Gallery
Sala 1, located in the piazza of Porta San Giovanni
in Rome, Italy, opened in 1970 as a centre for experimental
art activities and a space for featuring contemporary
works. The gallery space was originally a project site
for a Vatican basilica1.
The gallery now occupies this space, promoting itself
as an as an experimental art centre. It encourages innovative
approaches to art-making in tandem with its mandate
to show works which may be inaccessible or limited in
other cultural spaces in Italy.
I was fortunate enough to have had the opportunity
to interview Mary Angela Schroth, the director of Sala
1. Schroth's emphasis on the gallery's commitment to
the local art community in Rome resonated throughout
the interview. As an alternative contemporary art space,
Sala 1 acts as an international gate, encouraging new
art practices to be displayed from beyond Rome. Schroth
explains the gallery's international focus by citing
examples from Sala 1's past exhibitions. She notes that
Sala 1 was the first gallery in Europe to feature Rodney
Graham, a Vancouver-based artist of international acclaim,
and "Perestroika artists" -artists who had
left the former Soviet Union in 19882.
In keeping with the gallery's mandate, Schroth and
Antonella Pisilli, the senior curator of Sala 1, initiated
an annual web-art project titled "Netizens,"
translating in English as citizens of the net- the first
representation of net art Italy. The Internet as an
art medium has had really no precedence in Italy. Schroth
explains this phenomena as being central to Italy where
"artists have difficulty owning the proper hardware
and software to initiate good [web art projects], as
well as a lack of knowledge of the field and a predilection
for more traditional media."3
Thus by launching the first web art project portal
in the country, Sala 1 has raised awareness of net art
in the local art community and its potential as a viable
medium. Schroth notes Sala 1 is "interested in
the political and social aspects of the web,"4
which have been central to the modus operandi for many
web-based collectives or communities. Due to the decentralized
and production-oriented nature of the Internet (as opposed
to the consumer-oriented nature of television, for instance),
activists, artists, and different subaltern groups have
used the web effectively in their efforts to reach a
wider audience. Rhizome.org,
for example, provides a forum for artists working with
the new media regardless of their geographic location.

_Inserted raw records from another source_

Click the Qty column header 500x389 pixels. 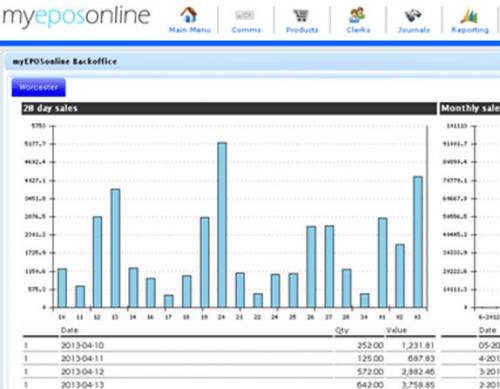point(342,330)
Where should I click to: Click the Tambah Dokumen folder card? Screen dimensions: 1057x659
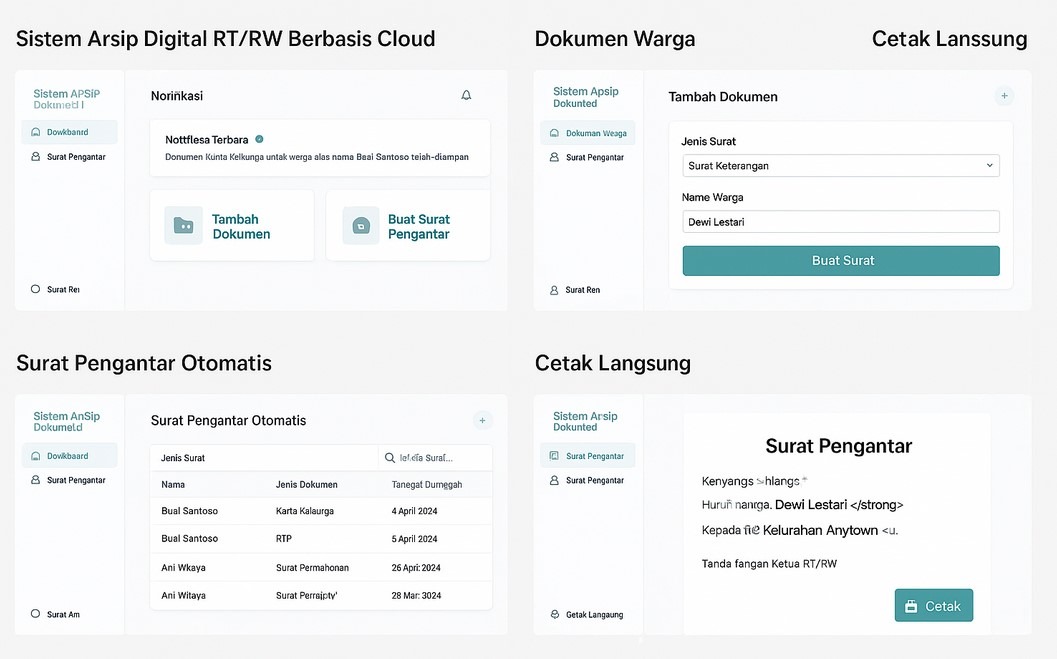[x=232, y=226]
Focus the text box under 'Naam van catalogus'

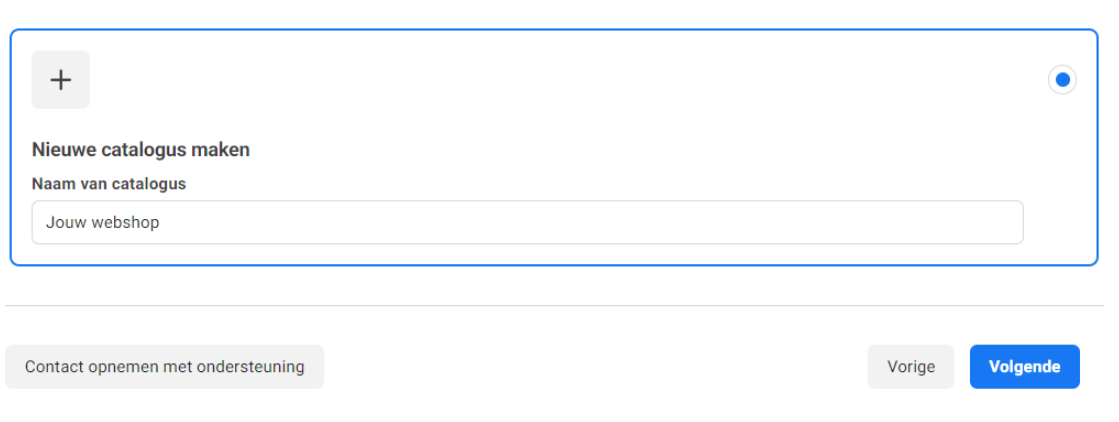(527, 222)
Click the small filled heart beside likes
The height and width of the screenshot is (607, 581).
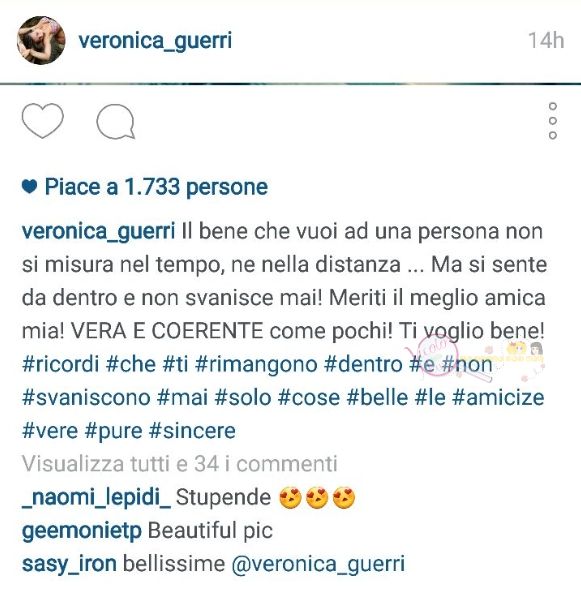pyautogui.click(x=29, y=187)
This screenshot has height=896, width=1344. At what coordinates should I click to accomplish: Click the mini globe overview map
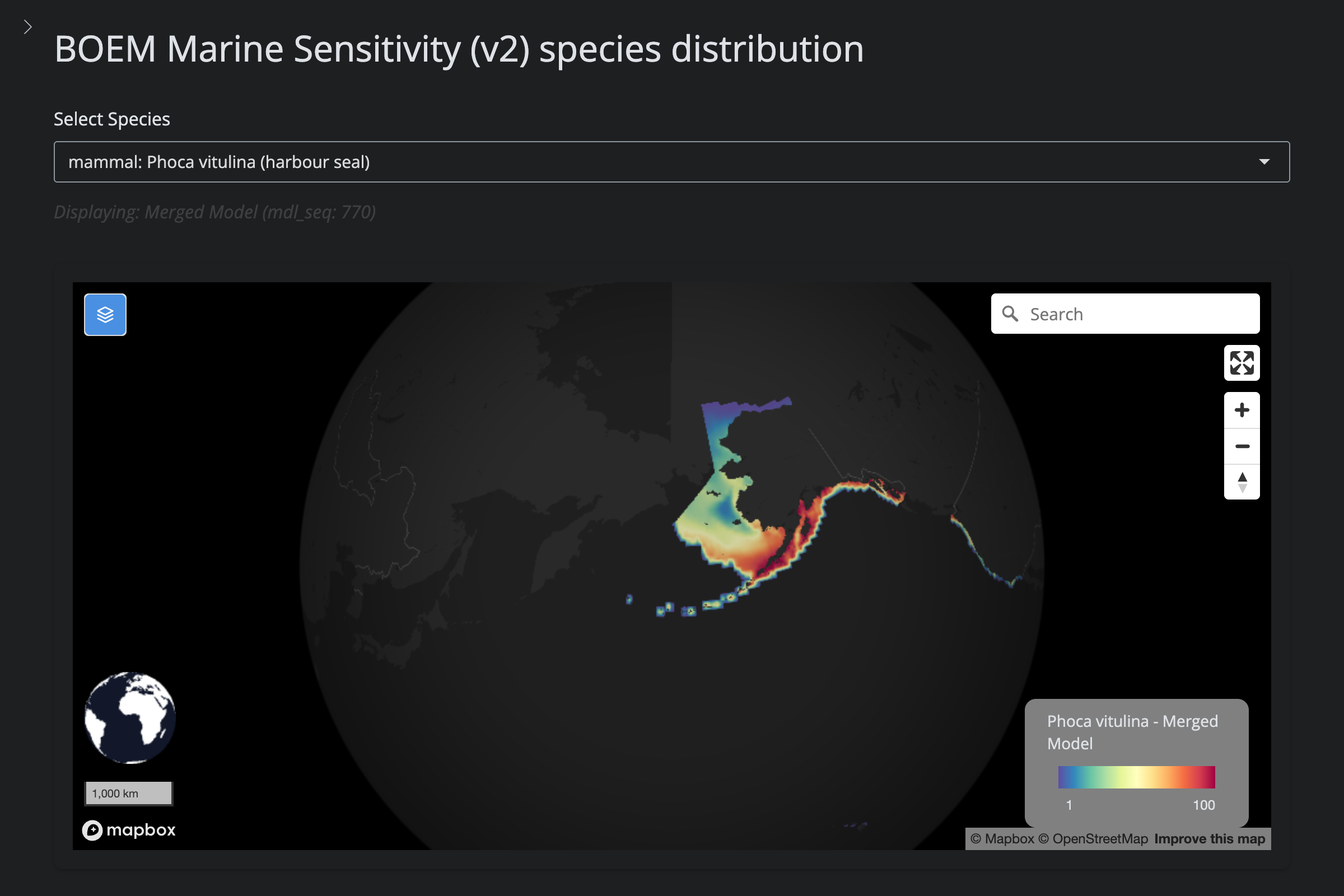point(130,717)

The group's name is reflected in its fin a rhizomic
system which it adopts. Rhizomes in nature have extensive
underground roots and networks connecting different
plants that shoot to the surface.5
The metaphor here highlights the World Wide Web as a
global communication tool that can overcome the constraints
of geographical distance.
Marita Sturken and Lisa Cartwright state that the convergence
of various computer media inherent in the use of the
web "will collapse distances and democratize knowledge"
in a global village.6
This utopian /dystopian idea of a collapsing of national
boundaries through global communication has put forth
the local communities into the international arena of
information exchange, in what Marshal MacLuhan has named
"global village." Sturken and Cartwright define
the term "global village" as a sense of collectivity
felt by geographically separated groups, which is formed
by the instant electronic communication tools.7
Although MacLuhan's concept of "global village"
precedes the rise of the Internet as the dominant electronic
communicative medium in the developed countries, his
notion of "global village" being both vast
in its connection and small in its specificity of local
communities can be applied in the contemporary situation
to many web-based projects, including the Netizens project.
The notion of the global village rings true with Schroth's
comment, "It is not a good idea to concentrate
on geo-territorial imperatives but to try to discover
and communicate with artists" from other countries
in the way Sala 1 has extended the local in the face
of the global.8
Footnotes:
1 The Passionist
Fathers of the Holy Steps Sanctuary have gratefully
allowed the gallery to use the space for free.
2 Mary Angela Schroth,
"Re: curator interview, University of British Columbia,
Canada" [email] (14 March 2005).
3 Mary Angela Schroth,
"Re: curator interview, Sala 1" [email] (14
March 2005).
4 Mary Angela Schroth,
"Re: Responses Sala 1" [email] (19 March 2005).
5 "About Us."
Rhizome.org: At the New Museum. <http://rhizome.org/info/>
(31 Mar. 2005).
6 Marita Sturken
is an associate professor for Annenberg School of Communication
and Program in American Studies and Ethnicity at the
University of Southern California, whose research area
includes the popular culture and art and technology.
Lisa Cartwright is an associate professor for the Department
of Communications at the University of California, San
Diego, whose research area includes visual culture,
media and communications.
Marita Sturken and Lisa Cartwright, Practices of
Looking: An Introduction to Visual Culture (New
York: Oxford UP, 2001), 345.
7 Sturken and Cartwright,
356
8 Mary Angela Schroth,
"Re: Responses Sala 1" [email] (18 March 2005).